AIM OF THE TASK
Substitute "red ribbon" for "pink ribbon" in the lines starting with the line containing "You are a GUI" and going on through the end of the items, with everything else unchanged. Reproduce only those lines and leave out the pictures.

RECORDS FOR THIS TASK
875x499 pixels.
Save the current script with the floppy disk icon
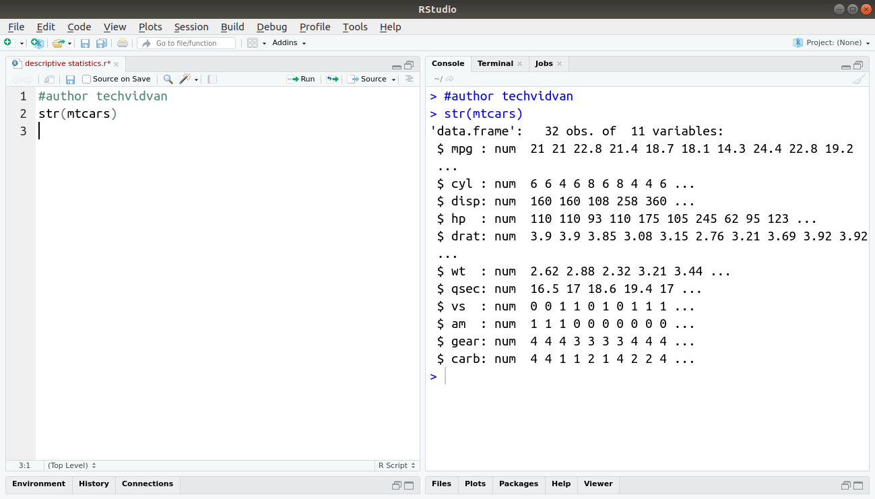click(x=85, y=42)
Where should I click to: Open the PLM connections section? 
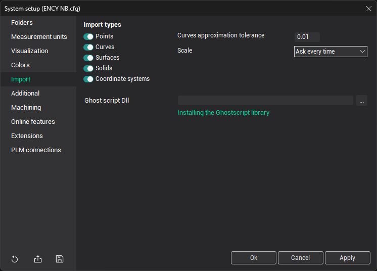(x=36, y=150)
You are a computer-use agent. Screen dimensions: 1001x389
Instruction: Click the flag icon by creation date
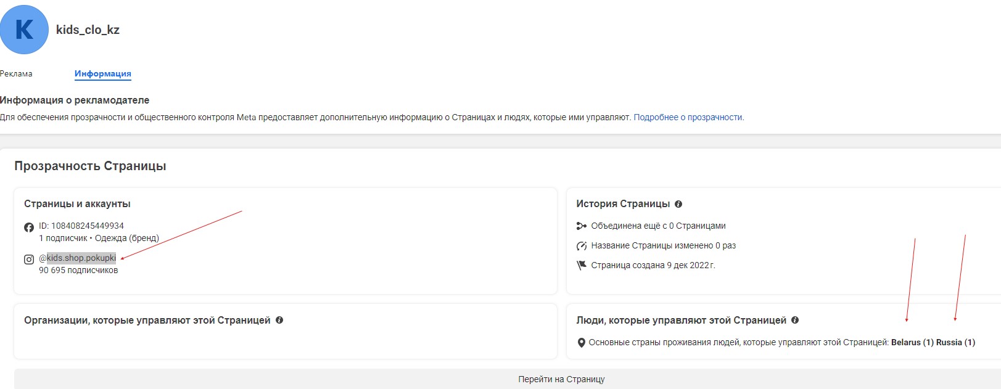(581, 266)
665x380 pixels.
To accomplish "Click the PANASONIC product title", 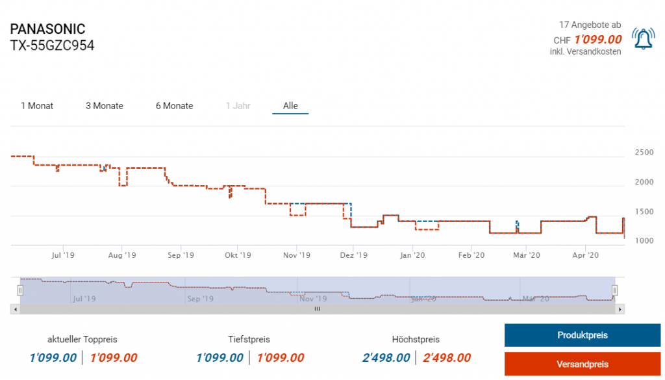I will 48,29.
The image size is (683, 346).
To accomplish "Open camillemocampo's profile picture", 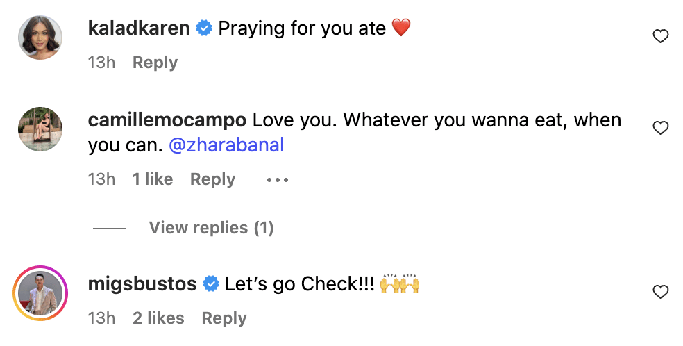I will (x=40, y=130).
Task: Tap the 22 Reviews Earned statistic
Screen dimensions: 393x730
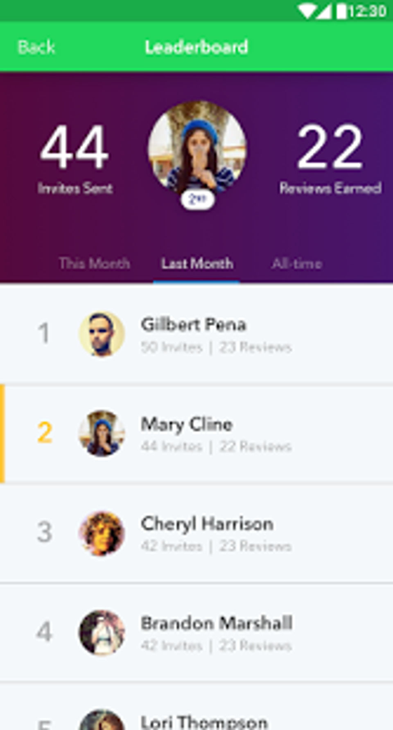Action: coord(330,159)
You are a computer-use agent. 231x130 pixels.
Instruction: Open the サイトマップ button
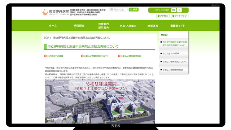click(180, 16)
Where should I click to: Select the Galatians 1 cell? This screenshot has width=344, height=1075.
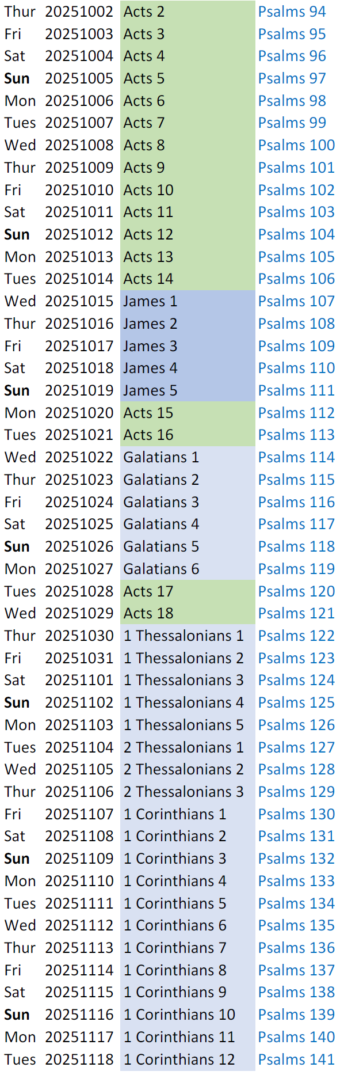coord(188,457)

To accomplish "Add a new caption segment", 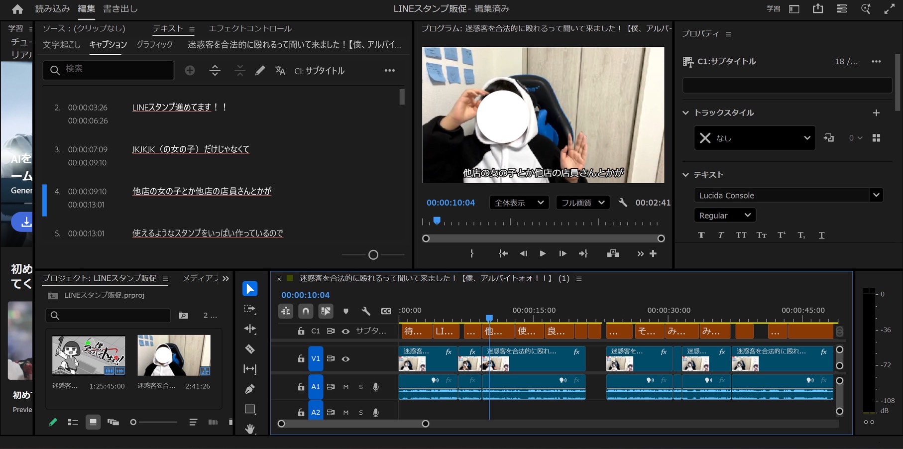I will click(190, 71).
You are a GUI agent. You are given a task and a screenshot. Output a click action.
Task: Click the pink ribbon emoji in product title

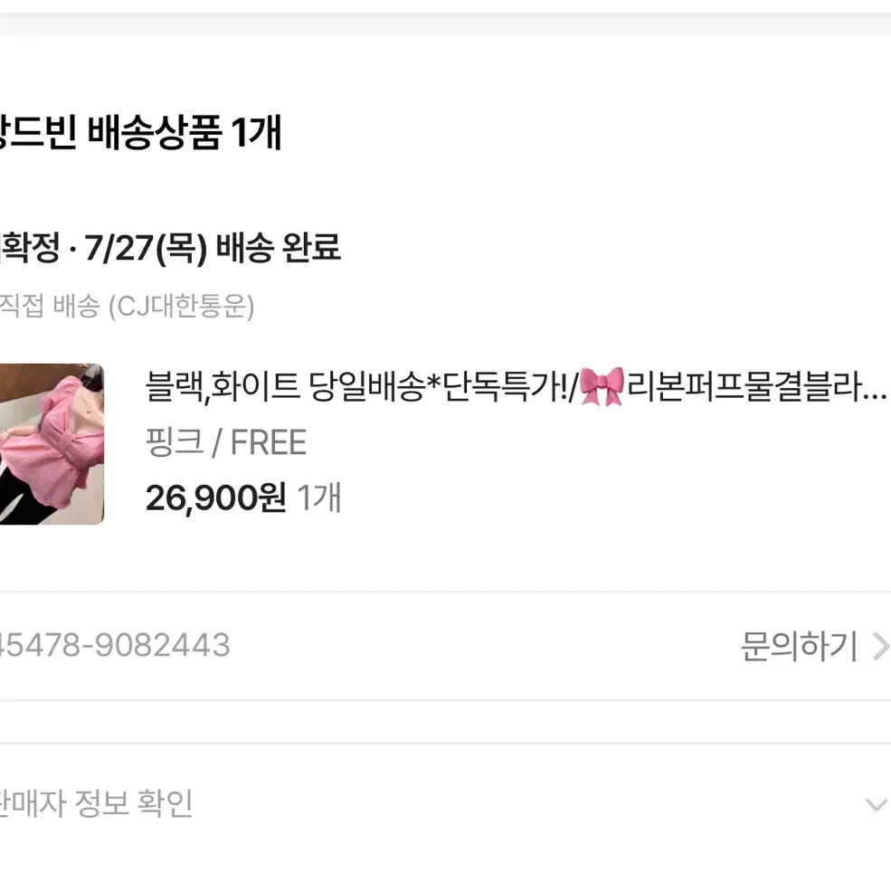tap(602, 386)
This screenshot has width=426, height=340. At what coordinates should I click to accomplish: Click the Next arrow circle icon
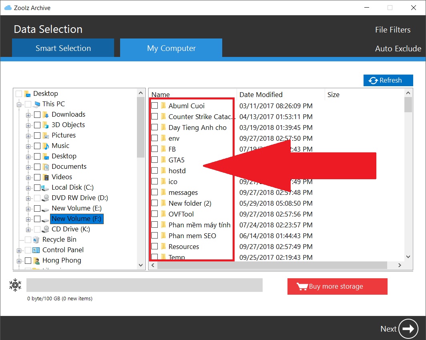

COMPLETED TASK
You are a GUI agent. You are given a task and a screenshot. Output a click action.
Task: Click the red ribbon emoji in product title

tap(602, 386)
This screenshot has width=426, height=340. At what coordinates should I click to accomplish: Click the Next arrow circle icon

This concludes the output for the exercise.